G.G. was something else entirely, alone, and careful, and lonely. He had a distant family and firsthand knowledge of what divorce was like. He was someone else inclined to spoil those he cared about except he had none of them around. Someone with love to give and only cats to give it to.
One cat, now. He was probably overflowing with the need to share parts of himself.
“A desk from G.G.,” Trevor said, slowly and deliberately, catching G.G.’s gaze. “But I don’t want you to overwork yourself on something complicated for just me. And work starts only once your hand is completely healed. Will that do?”
Dusky color rushed into G.G.’s face.
The structure of the story did not pop fully formed into Trevor’s mind, but parts of the outline clicked into place.
He realized his heart was racing.
“Trevor?” Trevor’s grandmother called through the window. “Did you want lu—oh, hello, G.G. Are you staying for lunch?”
“No.” G.G. tore his gaze away from Trevor while simultaneously nodding at him, well, in his direction. “Thank you, Margaret, but I should get back.”

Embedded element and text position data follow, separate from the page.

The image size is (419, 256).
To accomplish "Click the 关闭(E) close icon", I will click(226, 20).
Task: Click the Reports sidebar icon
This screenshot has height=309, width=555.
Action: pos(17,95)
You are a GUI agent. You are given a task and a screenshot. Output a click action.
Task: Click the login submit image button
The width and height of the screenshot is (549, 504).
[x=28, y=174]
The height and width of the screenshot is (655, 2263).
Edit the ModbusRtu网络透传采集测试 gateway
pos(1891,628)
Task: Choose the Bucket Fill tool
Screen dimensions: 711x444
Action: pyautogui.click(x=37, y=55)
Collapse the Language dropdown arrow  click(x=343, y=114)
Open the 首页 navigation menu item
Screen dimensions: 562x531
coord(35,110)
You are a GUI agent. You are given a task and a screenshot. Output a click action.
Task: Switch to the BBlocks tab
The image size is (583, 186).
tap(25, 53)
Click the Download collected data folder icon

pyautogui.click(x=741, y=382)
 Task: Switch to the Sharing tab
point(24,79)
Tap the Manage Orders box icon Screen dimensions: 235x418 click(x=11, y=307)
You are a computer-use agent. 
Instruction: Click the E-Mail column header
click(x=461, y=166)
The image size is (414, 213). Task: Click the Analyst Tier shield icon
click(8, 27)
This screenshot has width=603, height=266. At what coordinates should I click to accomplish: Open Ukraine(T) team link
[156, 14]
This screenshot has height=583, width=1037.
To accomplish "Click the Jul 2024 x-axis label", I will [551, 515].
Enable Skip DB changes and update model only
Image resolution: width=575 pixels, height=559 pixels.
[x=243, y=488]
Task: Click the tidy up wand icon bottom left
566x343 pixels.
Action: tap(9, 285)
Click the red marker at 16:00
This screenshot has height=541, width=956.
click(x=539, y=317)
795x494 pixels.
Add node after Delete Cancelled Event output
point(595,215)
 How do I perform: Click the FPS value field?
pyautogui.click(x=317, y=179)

He didn’t actually say why he should get back, but was already heading—scuttling—toward the gate, and then back onto the grass. He closed the gate behind him before Ellie could get close enough to slip out, raising his eyes to find Trevor’s again for the second before he was out of sight.
Trevor absently fell into one of the chairs around the table.
“Shame,” his grandmother said, still through the window, “it would have been nice to have company, even mostly silent company.”
“Yeah,” Trevor agreed faintly, reaching out to scratch Ellie’s butt when she stopped next to him, his thoughts faraway, “I’ll work on it.”